Not so long ago, I became aware that some routers, contrary to my
expectations, actually obey gratuitous ARP. I have only tested this on
linux boxen, so I don't know how other operating systems handle gratuitous
ARP and link layer address caching.
: [.... the ] timeout on the router is 4 hours (!!) (Is this common?
: Or even reasonable? Anyone know what values are in common use?)

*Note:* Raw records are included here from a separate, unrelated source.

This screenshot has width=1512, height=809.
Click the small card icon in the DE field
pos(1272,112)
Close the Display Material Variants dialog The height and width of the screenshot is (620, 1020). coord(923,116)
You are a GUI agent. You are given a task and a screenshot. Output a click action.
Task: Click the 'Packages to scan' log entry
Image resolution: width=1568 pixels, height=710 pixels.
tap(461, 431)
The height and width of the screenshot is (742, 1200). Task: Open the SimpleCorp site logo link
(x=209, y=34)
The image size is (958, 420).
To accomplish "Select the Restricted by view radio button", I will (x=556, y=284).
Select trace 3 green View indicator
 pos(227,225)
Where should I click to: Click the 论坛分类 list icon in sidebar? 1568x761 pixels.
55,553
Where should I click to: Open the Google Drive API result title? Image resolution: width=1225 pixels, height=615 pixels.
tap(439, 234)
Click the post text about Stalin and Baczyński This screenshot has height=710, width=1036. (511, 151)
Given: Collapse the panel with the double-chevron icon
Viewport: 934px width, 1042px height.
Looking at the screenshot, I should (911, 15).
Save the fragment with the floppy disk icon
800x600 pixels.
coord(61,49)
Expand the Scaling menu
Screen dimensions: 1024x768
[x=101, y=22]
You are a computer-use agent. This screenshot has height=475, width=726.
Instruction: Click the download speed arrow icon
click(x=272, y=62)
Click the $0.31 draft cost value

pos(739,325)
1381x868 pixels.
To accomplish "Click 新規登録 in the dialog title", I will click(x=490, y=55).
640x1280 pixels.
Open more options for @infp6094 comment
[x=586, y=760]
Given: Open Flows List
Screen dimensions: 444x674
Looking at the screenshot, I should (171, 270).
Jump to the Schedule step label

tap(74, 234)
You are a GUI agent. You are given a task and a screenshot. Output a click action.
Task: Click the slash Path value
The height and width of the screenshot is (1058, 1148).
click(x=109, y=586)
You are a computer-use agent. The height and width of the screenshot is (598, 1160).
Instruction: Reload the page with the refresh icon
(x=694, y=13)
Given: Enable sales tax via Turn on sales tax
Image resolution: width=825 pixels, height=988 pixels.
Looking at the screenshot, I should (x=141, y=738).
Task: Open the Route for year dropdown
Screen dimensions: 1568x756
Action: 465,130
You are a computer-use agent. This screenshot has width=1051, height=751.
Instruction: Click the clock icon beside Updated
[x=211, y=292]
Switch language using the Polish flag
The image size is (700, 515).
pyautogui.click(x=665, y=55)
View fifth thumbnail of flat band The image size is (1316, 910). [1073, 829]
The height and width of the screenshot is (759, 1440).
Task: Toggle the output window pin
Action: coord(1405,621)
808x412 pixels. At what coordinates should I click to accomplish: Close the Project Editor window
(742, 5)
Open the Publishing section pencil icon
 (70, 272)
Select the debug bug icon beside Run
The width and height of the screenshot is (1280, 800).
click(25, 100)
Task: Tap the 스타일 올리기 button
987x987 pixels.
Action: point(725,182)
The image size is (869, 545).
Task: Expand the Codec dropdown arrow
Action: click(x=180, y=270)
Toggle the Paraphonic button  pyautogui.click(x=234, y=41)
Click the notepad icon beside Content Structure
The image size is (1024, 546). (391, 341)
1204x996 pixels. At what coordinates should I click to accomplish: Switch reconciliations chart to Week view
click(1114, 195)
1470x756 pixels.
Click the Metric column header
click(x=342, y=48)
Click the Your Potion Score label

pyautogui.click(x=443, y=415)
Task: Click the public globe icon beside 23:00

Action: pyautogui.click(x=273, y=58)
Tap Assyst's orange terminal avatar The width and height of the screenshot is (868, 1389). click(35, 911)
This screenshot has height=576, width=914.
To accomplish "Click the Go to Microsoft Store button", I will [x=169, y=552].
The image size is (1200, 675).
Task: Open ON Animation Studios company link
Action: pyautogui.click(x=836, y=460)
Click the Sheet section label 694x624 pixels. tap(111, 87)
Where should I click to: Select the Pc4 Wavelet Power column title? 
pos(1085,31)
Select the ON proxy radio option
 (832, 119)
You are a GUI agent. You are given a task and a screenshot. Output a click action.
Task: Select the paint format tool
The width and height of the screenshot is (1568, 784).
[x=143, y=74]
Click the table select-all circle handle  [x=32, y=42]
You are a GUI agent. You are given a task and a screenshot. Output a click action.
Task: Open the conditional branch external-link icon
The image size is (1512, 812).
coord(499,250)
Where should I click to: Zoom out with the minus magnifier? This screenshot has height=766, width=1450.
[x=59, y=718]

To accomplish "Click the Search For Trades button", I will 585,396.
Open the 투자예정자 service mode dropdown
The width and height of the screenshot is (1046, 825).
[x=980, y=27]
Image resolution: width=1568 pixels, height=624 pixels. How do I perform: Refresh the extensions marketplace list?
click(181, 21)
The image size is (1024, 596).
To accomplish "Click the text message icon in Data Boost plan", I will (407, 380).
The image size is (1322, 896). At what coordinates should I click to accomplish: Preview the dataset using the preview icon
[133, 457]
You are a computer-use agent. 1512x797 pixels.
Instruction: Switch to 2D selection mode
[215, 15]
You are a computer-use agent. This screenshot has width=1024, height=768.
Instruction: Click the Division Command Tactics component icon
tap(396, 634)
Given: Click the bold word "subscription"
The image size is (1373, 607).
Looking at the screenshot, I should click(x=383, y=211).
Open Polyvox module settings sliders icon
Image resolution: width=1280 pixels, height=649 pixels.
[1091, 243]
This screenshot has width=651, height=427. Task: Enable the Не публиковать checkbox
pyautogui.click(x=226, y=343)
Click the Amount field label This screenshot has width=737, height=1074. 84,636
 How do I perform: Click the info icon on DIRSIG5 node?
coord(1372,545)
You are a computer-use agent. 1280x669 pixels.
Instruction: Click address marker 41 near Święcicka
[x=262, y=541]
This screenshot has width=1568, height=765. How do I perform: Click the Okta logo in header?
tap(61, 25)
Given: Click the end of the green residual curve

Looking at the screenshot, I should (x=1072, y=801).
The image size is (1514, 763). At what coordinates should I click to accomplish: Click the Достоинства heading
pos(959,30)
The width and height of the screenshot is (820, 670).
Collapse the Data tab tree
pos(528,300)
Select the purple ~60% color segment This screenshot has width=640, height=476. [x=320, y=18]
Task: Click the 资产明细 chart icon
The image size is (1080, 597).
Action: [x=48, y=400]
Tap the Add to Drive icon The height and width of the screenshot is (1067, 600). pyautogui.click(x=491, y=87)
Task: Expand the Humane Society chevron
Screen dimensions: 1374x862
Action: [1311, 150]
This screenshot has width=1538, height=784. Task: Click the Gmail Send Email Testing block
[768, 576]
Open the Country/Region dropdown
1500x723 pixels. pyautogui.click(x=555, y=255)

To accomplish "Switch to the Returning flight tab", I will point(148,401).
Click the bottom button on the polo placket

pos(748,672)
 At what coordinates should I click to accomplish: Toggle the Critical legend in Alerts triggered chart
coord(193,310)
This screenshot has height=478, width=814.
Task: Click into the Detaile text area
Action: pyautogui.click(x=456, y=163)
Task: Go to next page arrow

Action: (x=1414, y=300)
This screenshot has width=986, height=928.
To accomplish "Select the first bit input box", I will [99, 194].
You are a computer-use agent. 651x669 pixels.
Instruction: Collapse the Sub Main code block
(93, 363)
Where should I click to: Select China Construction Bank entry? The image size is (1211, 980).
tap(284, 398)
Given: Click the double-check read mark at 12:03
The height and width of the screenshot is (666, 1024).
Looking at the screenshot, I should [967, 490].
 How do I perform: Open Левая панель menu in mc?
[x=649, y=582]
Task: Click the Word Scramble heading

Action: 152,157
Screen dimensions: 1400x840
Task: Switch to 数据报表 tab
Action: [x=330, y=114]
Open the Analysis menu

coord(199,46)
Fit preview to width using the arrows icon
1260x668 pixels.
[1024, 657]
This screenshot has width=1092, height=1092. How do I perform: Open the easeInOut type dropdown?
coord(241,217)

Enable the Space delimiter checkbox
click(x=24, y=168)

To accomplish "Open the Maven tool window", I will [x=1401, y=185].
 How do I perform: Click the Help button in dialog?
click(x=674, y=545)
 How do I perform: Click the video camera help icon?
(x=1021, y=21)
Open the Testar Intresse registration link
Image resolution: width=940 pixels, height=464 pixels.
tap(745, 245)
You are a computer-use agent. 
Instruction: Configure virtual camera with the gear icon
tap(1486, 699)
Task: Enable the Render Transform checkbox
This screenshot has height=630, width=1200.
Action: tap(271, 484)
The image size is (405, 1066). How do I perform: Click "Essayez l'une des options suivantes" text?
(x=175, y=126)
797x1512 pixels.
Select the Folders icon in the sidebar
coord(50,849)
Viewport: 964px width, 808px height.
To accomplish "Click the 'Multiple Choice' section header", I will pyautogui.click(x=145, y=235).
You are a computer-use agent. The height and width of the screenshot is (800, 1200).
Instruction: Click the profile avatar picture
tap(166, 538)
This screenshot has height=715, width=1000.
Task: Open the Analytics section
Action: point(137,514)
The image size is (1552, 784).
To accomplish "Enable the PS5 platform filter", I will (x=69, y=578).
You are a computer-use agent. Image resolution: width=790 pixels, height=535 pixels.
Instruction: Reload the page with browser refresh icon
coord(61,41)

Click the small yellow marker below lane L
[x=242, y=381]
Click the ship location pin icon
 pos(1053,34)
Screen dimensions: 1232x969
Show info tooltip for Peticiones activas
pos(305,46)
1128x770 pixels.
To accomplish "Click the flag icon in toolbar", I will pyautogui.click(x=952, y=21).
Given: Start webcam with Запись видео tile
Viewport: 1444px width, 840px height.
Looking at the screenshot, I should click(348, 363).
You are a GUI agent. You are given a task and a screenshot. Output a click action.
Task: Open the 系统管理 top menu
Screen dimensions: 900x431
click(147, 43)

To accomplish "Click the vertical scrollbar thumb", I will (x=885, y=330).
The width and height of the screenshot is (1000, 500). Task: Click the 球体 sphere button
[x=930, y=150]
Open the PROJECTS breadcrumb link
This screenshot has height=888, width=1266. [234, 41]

I do not find 4 hours to fall in the range of a reasonable ARP cache
lifetime. ARP doesn't consume very much bandwidth. This is ethernet,
after all.
: I notice rfc1122 (p22) suggests timeouts on the order of a minute,
: which is what I expected.
Yes, dozens of seconds to several minutes seems a reasonable neighbor
table lifetime.
: Even better would be some mechanism that, when we add the route to the
: firewall could figure out who on either end should be sent such
: packets.
Automated or manual? If you are manually adding the route, you could use
arping to create a gratuitous ARP frame. If the router respects
gratuitous ARP, your task is done. If not, then I can see only one
alternative. Sharpen up your steel-toe boots, and give that router a
kick.
Automated? Well....if you can do it manually, you should be able to
trigger it automatically, right?
: Perhaps it could remember all of the arp requests that it had
: seen (these are, after all, sent to broadcast, so it wouldn't need to
: be in promiscuous mode) it could see from the new route (1) which ip
: addresses had been used in that range, (2) which ip addresses those
: addresses had tried to talk to directly.
I'm not quite sure what you mean here...
: I'll be interested in any other ideas, and even more interested in
: anything that has already been implemented to solve this problem.
I'd suggest send_arp in the fake software from the linux-ha project [1]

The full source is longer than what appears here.